[Given data]:

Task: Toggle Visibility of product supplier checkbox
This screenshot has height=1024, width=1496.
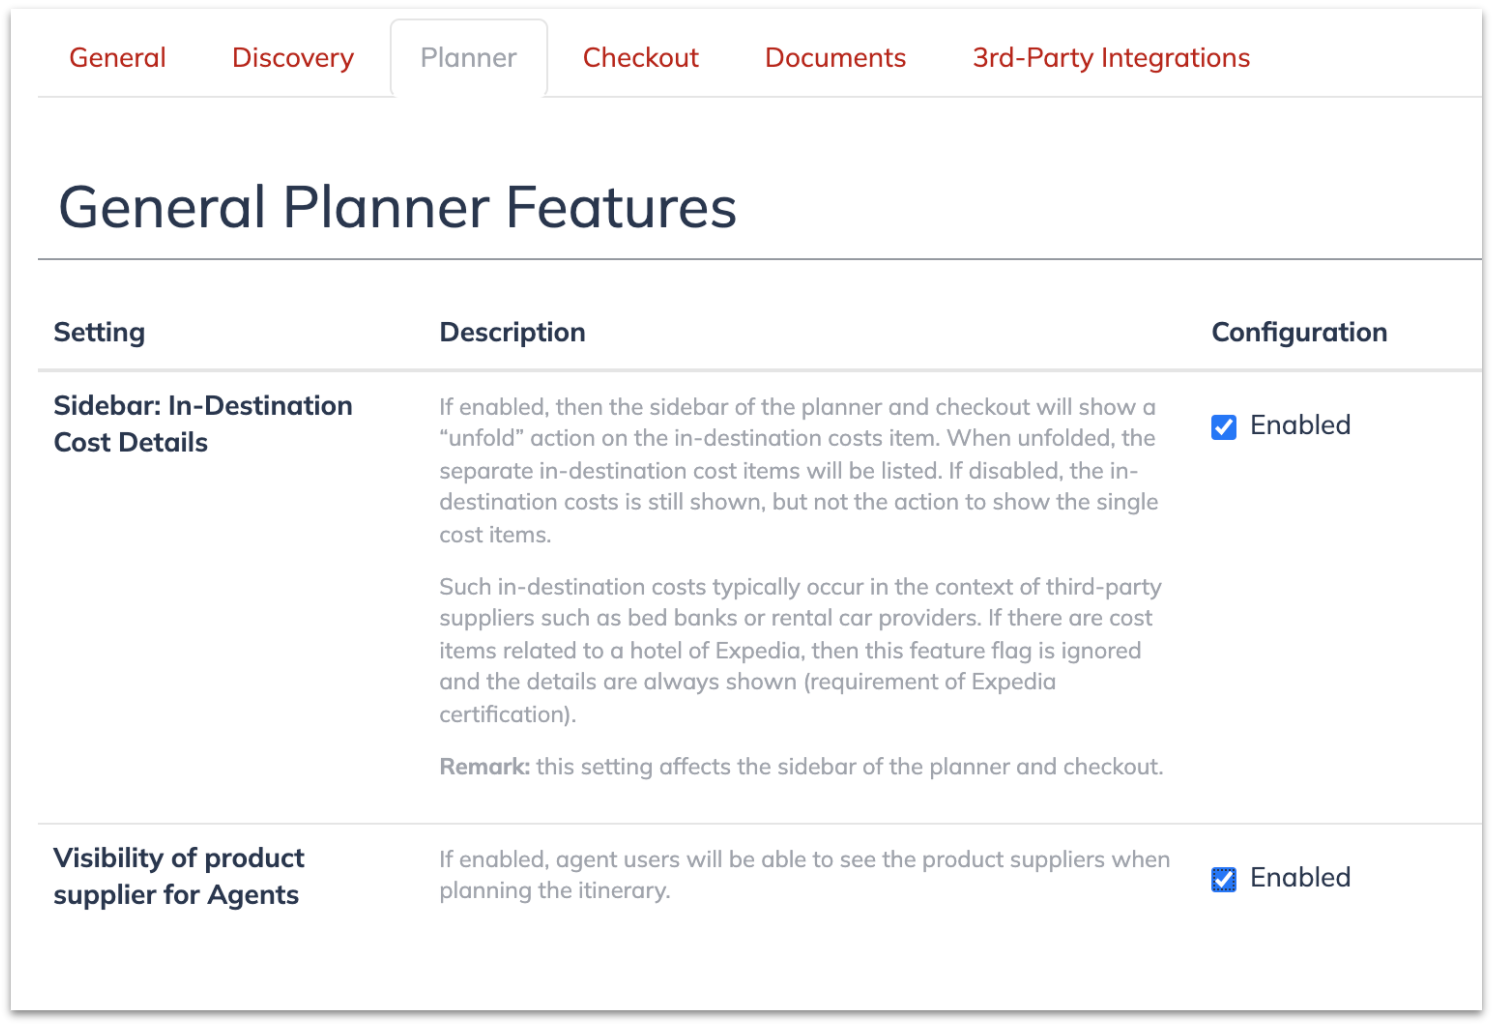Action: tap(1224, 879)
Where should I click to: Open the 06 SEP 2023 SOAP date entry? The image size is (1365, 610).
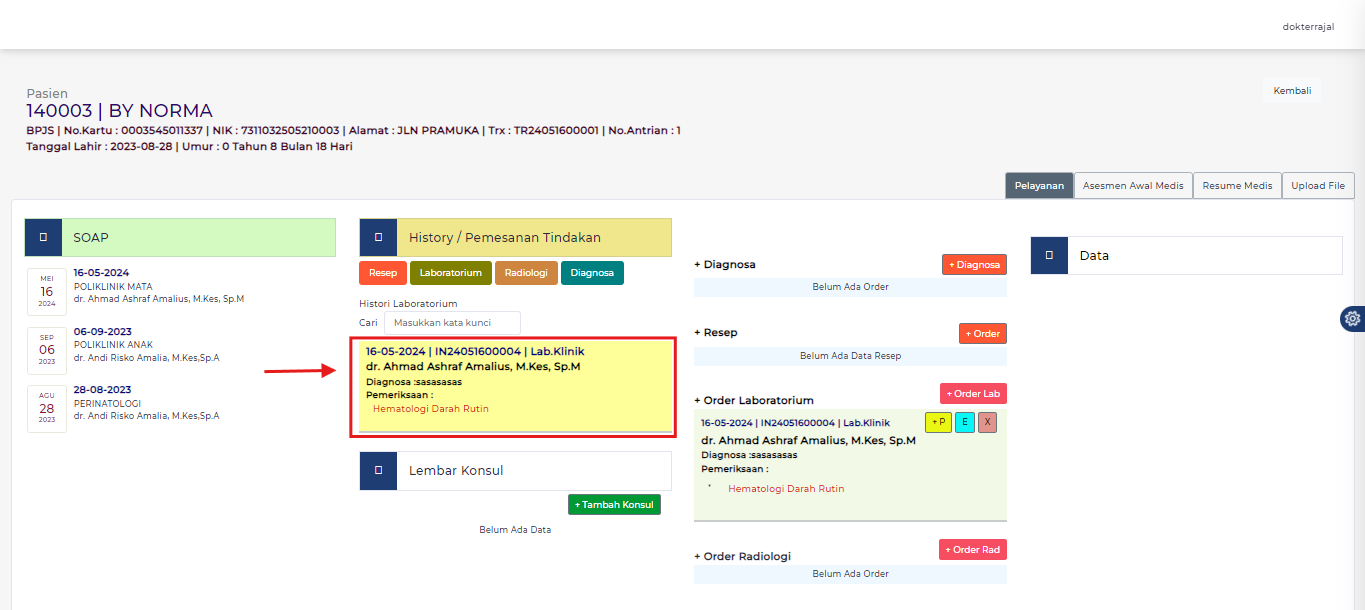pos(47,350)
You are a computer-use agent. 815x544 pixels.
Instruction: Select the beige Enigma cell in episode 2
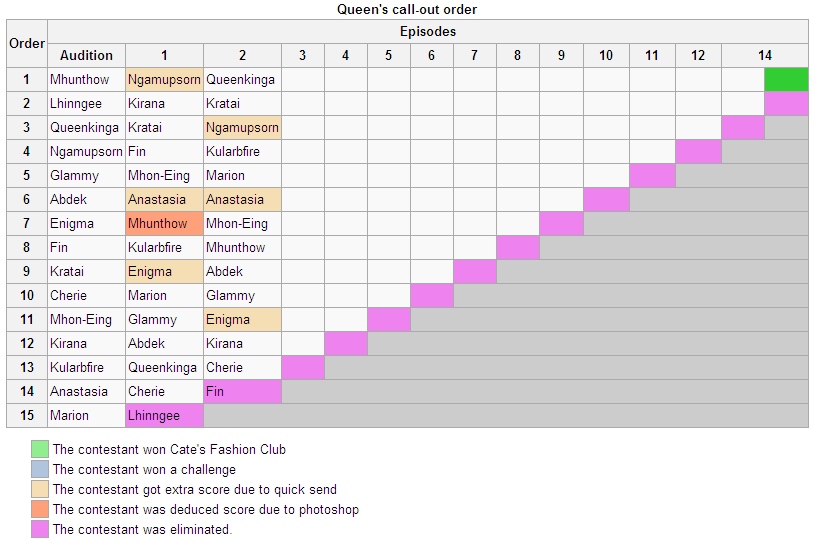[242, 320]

---

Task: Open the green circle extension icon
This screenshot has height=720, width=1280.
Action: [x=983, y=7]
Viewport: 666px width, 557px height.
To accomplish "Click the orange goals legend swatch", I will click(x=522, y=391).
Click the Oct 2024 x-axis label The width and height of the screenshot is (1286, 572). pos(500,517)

[Exercise instructions]: Scan the data above for the word "Task", then copy every line that holds it.

[Output for this exercise]:
Task: Toggle Visibility of product supplier checkbox
Task: Open the green circle extension icon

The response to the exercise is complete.